The plethora of cases since March 2020 underscores the difficulty of protecting constitutional rights while protecting public health and the importance of doing so evenly across the country. Challenges to orders, specifically mask requirements, may provide additional tests to Jacobson’s relevance. State legislatures may impose limits on gubernatorial orders as well as states reconsider the impact governors’ powers can have in a longer-term emergency. For example, both Virginia and Alabama have introduced legislation that would impose a time limit on a governor’s emergency declaration without approval from the state’s general assembly. A Virginia Joint Resolution states that an executive order related to an emergency “that restricts, limits, or prohibits otherwise lawful action by a private business, nonprofit entity, or individual shall not exceed a period of forty-five days” without approval by the General Assembly.123H.D.J. Res. 5001, 2020 Gen. Assemb., Spec. Sess. (Va. 2020). A similar, but failed, Senate Bill in Alabama attempted to limit Governor-declared emergencies to fourteen days, and to only allow extension “by joint resolution of the Legislature.”124S. 334, 2020 Leg., Reg. Sess. (Ala. 2020). If the legislature is not in session, the extension could be approved by “joint proclamation of the President Pro Tempore of the Senate and the Speaker of the House of Representatives.” Id.

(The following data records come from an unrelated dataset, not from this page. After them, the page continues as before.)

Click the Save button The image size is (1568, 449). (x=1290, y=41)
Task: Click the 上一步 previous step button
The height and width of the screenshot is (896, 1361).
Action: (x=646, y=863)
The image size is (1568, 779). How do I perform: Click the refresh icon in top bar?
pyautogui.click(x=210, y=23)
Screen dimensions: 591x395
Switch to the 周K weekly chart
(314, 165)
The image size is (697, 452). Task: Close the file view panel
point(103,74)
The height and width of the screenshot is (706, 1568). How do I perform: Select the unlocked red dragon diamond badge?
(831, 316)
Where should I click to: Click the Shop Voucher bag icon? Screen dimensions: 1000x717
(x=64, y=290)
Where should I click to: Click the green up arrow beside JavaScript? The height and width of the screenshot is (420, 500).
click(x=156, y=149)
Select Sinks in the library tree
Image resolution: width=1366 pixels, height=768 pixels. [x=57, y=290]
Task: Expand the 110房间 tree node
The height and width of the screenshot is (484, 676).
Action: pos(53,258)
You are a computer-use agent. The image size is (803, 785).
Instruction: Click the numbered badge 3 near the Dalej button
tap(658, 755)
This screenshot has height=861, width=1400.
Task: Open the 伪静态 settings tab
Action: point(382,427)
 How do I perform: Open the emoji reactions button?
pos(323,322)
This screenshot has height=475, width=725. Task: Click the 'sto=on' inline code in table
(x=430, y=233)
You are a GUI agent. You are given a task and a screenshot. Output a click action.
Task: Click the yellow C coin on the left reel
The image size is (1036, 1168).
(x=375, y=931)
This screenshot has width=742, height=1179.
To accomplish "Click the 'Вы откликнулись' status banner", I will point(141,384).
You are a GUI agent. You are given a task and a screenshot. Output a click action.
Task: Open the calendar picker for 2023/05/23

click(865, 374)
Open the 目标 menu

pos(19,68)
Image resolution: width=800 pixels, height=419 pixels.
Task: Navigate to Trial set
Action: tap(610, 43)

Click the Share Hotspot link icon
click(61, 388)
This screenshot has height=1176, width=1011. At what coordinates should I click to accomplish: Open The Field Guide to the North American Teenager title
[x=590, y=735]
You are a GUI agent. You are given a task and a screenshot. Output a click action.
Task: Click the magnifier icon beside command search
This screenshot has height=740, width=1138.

Ongoing challenges to individual liberty interests will likely prove more successful if governors do not more narrowly tailor orders as the pandemic continues. For now, however, even after over 100 years—under modern Supreme Court scrutiny and unprecedented state-level actions—Jacobson has held and has served as a reminder to a public that has forgotten, or never knew, the limits of their own freedom in the face of an acute, immediate public health threat.